The Erie Cemetery Association manages the Erie Cemetery, as well as Laurel Hill Cemetery in Millcreek Township and Wintergreen Gorge Cemetery in Harborcreek Township.

== Notable interments ==
Notable people buried at the Erie Cemetery:

| Name | Date of birth | Date of death | Notable event or occupation |
|---|---|---|---|
| Elijah Babbitt | 29 July 1795 | 9 January 1887 | U.S. Congressman |
| Rdml.

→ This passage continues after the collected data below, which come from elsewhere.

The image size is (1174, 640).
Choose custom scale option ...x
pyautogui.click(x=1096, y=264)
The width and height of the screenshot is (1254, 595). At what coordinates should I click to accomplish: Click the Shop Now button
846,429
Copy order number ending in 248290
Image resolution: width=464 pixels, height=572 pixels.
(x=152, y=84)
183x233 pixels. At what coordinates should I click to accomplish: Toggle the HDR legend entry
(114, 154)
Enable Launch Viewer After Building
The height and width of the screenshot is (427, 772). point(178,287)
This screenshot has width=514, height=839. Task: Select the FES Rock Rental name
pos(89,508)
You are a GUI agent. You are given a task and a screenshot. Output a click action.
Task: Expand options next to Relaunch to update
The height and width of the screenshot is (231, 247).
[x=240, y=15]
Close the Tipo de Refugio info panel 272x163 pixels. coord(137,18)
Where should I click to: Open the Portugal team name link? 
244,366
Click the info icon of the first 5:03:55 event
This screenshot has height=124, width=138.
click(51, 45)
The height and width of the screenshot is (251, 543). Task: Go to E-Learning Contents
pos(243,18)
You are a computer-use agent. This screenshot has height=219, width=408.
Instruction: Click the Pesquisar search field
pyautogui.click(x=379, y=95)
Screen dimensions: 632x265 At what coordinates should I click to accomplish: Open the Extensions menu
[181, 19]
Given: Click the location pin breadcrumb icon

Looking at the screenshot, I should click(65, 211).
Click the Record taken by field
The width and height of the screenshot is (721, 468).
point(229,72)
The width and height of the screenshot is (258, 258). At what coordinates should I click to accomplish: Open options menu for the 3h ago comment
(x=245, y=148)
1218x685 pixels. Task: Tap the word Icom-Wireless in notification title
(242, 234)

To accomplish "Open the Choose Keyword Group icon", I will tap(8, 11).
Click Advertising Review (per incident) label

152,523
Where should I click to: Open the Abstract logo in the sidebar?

John Marshall Bowyer | 19 June 1853 | 15 March 1912 | Rear Admiral, U.S.N., Superintendent of US Naval Academy, 1909–1911 |
| Samuel M. Brainerd | 13 November 1842 | 21 November 1889 | U.S. Congressman |
| Alexander W. Brewster | 6 June 1796 | 26 May 1851 | Burgess of Erie (first person buried at the cemetery) |
| Harry T. Burleigh | 2 December 1866 | 12 December 1945 | Famous African-American singer |
| Henry A. Clark | 7 January 1850 | 15 February 1944 | U.S. Congressman |
| Judah Colt | 1 July 1761 | 11 October 1832 | Early settler of Erie County |
| Charles A. Curtze | 8 May 1911 | 26 December 2007 | World War II veteran, U.S. Navy rear admiral |
| Ed Cushman | 27 March 1852 | 26 September 1915 | Major League Baseball pitcher, pitched no-hitter for Milwaukee Brewers in 1884 |
| Samuel A. Davenport | 15 January 1834 | 1 August 1911 | U.S. Congressman |
| Daniel Dobbins | 5 January 1776 | 29 February 1856 | War of 1812 veteran, manager of the construction of Perry's fleet for the Battle of Lake Erie. |
| Andrew P. Forbeck | 29 April 1881 | 24 April 1924 | Philippine–American War veteran, Medal of Honor recipient |
| John Galbraith | 2 August 1794 | 15 June 1860 | U.S. Congressman |
| William Himrod | 19 May 1791 | 21 June 1873 | Industrialist, founder of Himrod Mission school |
| Sam Jethroe | 23 January 1917 | 16 June 2001 | Major League Baseball player |
| David B. McCreary | 27 February 1826 | 4 February 1906 | State legislator |
| Prescott Metcalf | 25 January 1813 | 14 October 1891 | former Mayor of Erie |
| Seth Read | 6 March 1746 | 19 March 1797 | Veteran of the Battle of Bunker Hill, early settler of Erie County |
| Charles M. Reed | 3 April 1803 | 16 December 1871 | U.S. Congressman |
| William L. Scott | 2 July 1828 | 19 September 1891 | U.S. Congressman, President of the Erie and Pittsburgh Railroad |
| Milton W. Shreve | 3 May 1858 | 23 December 1939 | U.S. Congressman, Erie County District Attorney, Pennsylvania state representative |
| Thomas H. Sill | 11 October 1783 | 7 February 1856 | U.S. Congressman, Burgess of Erie, Erie Postmaster |
| Strong Vincent | 17 June 1837 | 7 July 1863 | Brigadier General, hero of Little Round Top at the Battle of Gettysburg |
| Milden Henry Wilson | 26 July 1847 | 5 February 1924 | American Civil War and American Indian Wars veteran, Medal of Honor recipient (Battle of Big Hole, MT) |
| William Young | 1835 | 26 December 1878 | American Civil War veteran, Medal of Honor recipient |

Alexander Brewster was the first person buried at the cemetery.